How do you approach designing sets for theatre?
The “set” for a theatre production defines the world in which we are going to tell the story. Before the performance even starts, it can give clues to the nature of the story to be told. If the set is literal, realistically depicting a location we recognize, we expect real-time, characters, and behavior in the performance. If the set is abstracted in some way, we expect some aspect of the performance will also not be “real.” So, before we can create the world, the production team needs to define the nature of the storytelling, which will then steer the set into a direction. In any case, we typically start with literal research about the locations in the play. We also look at images created by other visual artists inspired by themes, periods, or contexts that are addressed in the play. The inspiration for the world can come from any of that research, in addition to personal experience. There are usually many ideas resulting from the understanding gained through the research. So, we typically look at a number of options. Once we select a direction, refinement of that idea happens to support the action of the play.

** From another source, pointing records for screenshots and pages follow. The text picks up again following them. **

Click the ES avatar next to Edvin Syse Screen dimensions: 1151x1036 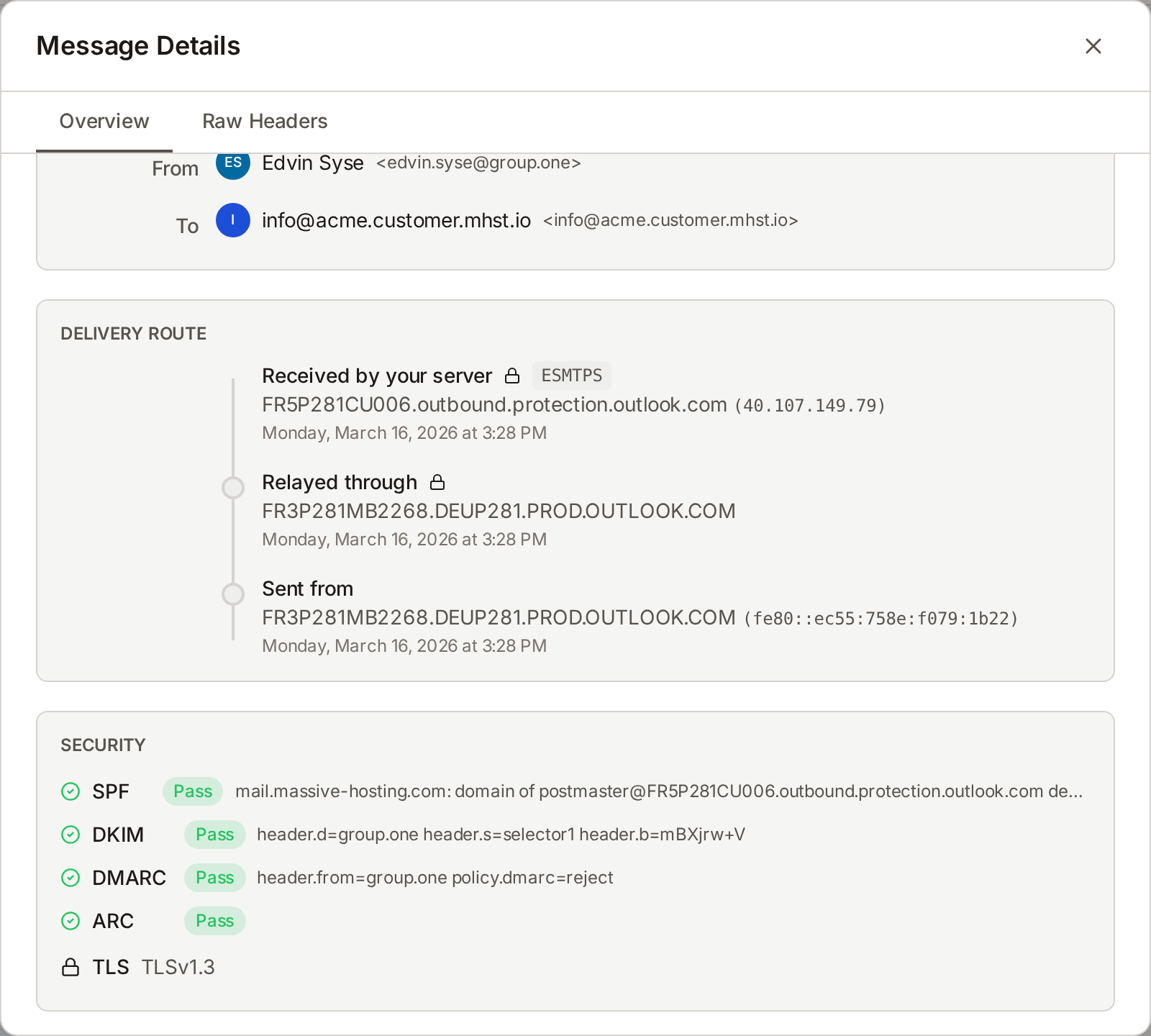coord(232,164)
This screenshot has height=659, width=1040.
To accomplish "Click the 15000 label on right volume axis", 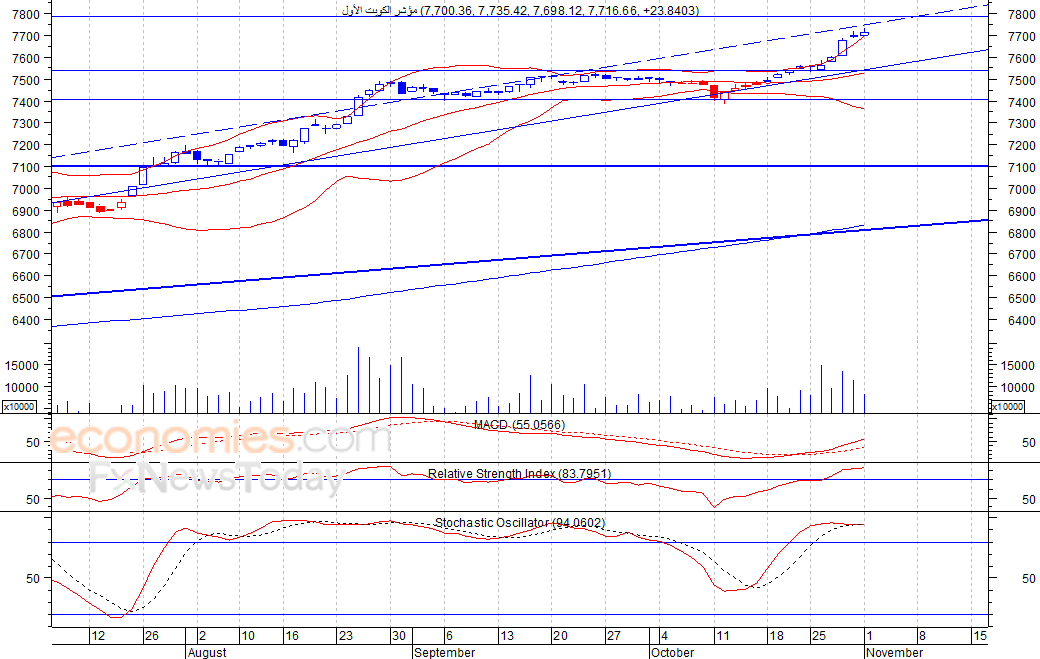I will [1017, 365].
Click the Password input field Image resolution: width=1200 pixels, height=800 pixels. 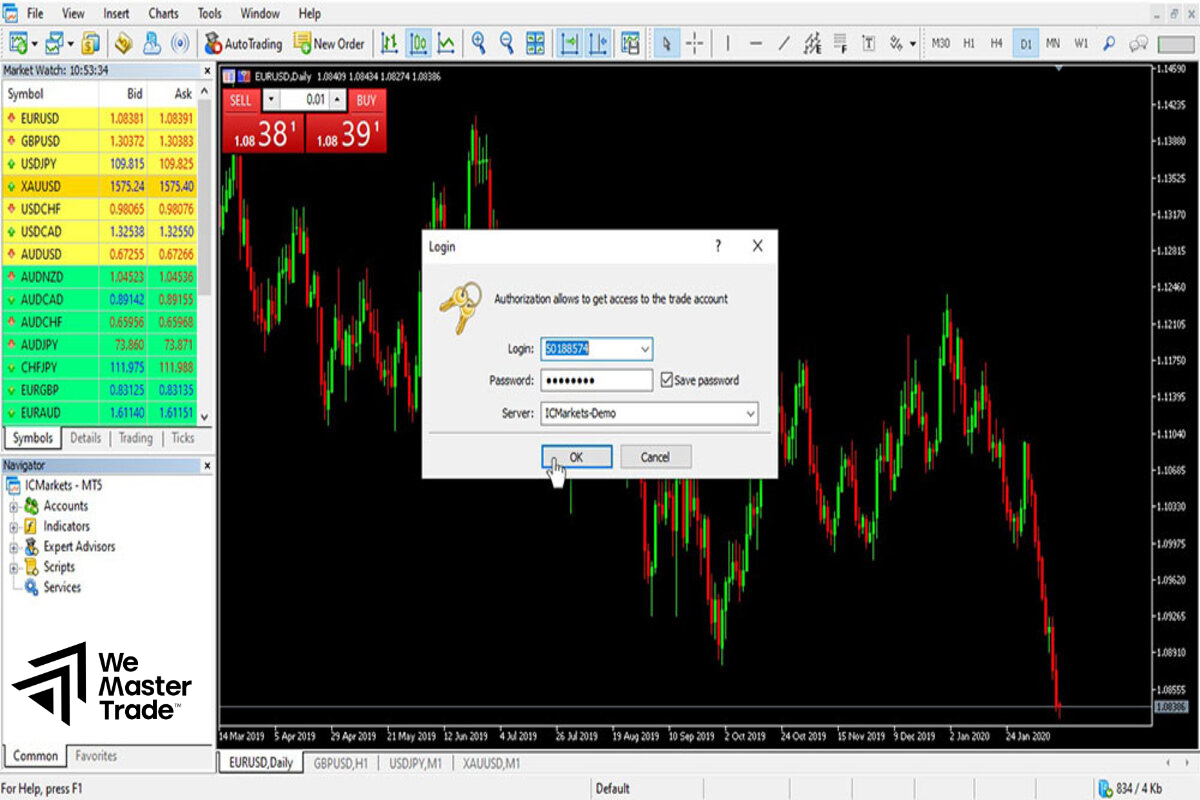click(596, 380)
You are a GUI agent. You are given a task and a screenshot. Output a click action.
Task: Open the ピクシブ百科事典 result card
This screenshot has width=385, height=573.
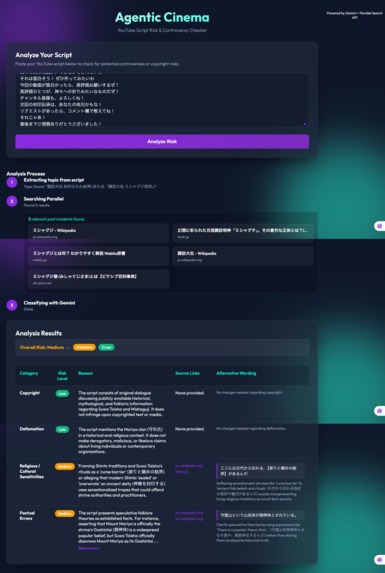(x=98, y=279)
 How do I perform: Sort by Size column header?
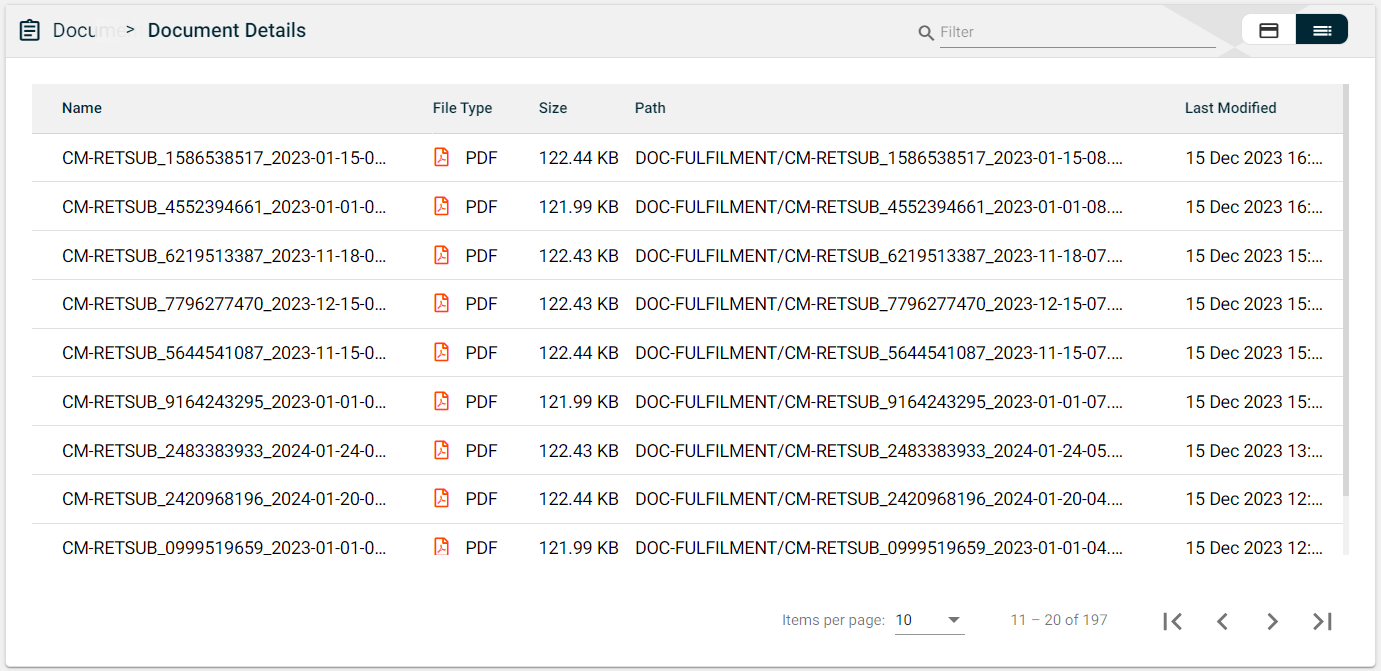[x=552, y=108]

Over a number of years, the work we’ve done with director Charlie Newell tends to explore non-literal ways of representing the world. It is our experience that this empowers the audience to apply their own experiences and thoughts about the world rather than us telling them every detail. It inspires engagement rather than “watching.”
Did your approach change when starting to think about Oedipus Rex?
We followed our typical process of literal research (classic Greek architecture, altars, entrances/stairs, Greek theatres, shrines, etc.) and also performed visual image research that captured a sense of a place of power. That led us to light artist James Turrell and his work ended up serving as direct inspiration for the world we created. What was atypical in the process was that all of the artists working on the entire three–play Greek cycle being produced by Court were part of the design conversations. This collaboration added an unusual richness to the conversation with more perspectives and ideas in the hopper.
What are some of your overarching goals for Oedipus‘ scenic design?
We wanted to establish a place of power (in literal terms, we are just outside the seat of power in Thebes). We also knew that we wanted to create a space to support the telling of the story of Oedipus, not a representation of the literal location of the action in the play. We wanted a space that can transform with light in order to be able to go on the incredible emotional journey of the play. We wanted to set up the concept of the Chorus supporting the emotional journey of Oedipus, not a chorus of Thebes townsfolk. And, we wanted a space that will empower dynamic movement, as that is an important aspect of how we will tell the story.
How much of your work has been informed by the rest of The Oedipus Trilogy?
It has been strongly informed by the input of the artists working on the other two plays in the cycle, as they were part of the design conversations. And, we thought about how the environments of the different plays should relate conceptually. We thought about how to connect the end of Oedipus with the beginning of Gospel at Colonus in terms of the journey of Oedipus. So, there are conceptual connections but not literal mirroring of the worlds.
What’s been the most challenging/rewarding aspect of designing the set for Oedipus?
A challenge in creating a world for this story of Oedipus is how to create a space that has the scope and scale that enables the range of emotion and human journey that the story creates. We strive to enhance, rather than diminish, how far the audience can go in their empathy with this, the most tragic of human journeys.
What’s something you wish audience members knew about scenic design?
I do not think they need to know much about the technicalities of set design—I just hope they bring their imagination to the theatre and that we can then inspire them to use it fully!